*** Brano proposto ***
“Ciò che rende particolare questa fotografia è l’eccezionalità del soggetto: si tratta di due magistrati eroi e martiri della lotta della Repubblica contro il fenomeno mafioso ed il loro atteggiamento sorridente, l’immagine della loro amicizia, la stima reciproca che emerge da questa foto sono altamente simbolici di un periodo repubblicano nel quale, a duro prezzo, finalmente questo Stato prese consapevolezza della grandezza del fenomeno mafioso e lo seppe e volle combattere, mediante queste persone ed a prezzo del loro personale sacrificio, con forza, decisione e per mezzo della loro integrità personale. La bellezza nella foto quindi è tanto più grande quanto, a posteriori, si riconosca e si ricordi la storia dei soggetti che lì sono effigiati”.
Personaggi che non hanno bisogno di nomi per essere riconosciuti. Momenti che non hanno bisogno di date per essere collocati nel tempo. Brani che sembrano estratti di una biografia ed invece sono parti della motivazione di una sentenza.
*** Righe estratte ***
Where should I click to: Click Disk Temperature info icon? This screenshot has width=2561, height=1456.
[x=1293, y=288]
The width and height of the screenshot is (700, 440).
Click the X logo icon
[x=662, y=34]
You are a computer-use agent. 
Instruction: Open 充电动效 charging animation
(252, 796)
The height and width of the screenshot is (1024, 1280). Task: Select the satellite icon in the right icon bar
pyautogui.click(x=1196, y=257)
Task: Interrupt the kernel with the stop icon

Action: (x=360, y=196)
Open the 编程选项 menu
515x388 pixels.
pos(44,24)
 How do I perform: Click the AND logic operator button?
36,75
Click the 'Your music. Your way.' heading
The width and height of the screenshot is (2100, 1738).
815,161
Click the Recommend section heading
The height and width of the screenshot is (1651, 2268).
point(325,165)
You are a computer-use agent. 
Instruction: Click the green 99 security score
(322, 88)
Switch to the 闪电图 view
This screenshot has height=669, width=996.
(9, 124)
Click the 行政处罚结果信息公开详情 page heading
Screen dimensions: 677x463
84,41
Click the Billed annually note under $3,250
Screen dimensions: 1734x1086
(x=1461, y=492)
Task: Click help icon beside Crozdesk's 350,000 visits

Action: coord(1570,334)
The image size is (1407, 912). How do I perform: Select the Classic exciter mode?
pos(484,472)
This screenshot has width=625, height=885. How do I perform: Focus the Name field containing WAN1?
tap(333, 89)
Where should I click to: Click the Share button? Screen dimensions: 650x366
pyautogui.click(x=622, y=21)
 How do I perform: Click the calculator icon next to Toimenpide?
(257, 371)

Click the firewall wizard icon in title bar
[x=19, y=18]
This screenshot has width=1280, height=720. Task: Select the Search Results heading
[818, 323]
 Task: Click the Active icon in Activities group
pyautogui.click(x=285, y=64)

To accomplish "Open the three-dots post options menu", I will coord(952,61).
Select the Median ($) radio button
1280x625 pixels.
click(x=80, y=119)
***
▶ [Esercizio proposto]: Ricopia dal brano sulla fotografia dei due magistrati la parte che si apre con le parole contenenti "Personaggi che non" e si chiude con "di una sentenza.".

▶ [Soluzione]:
Personaggi che non hanno bisogno di nomi per essere riconosciuti. Momenti che non hanno bisogno di date per essere collocati nel tempo. Brani che sembrano estratti di una biografia ed invece sono parti della motivazione di una sentenza.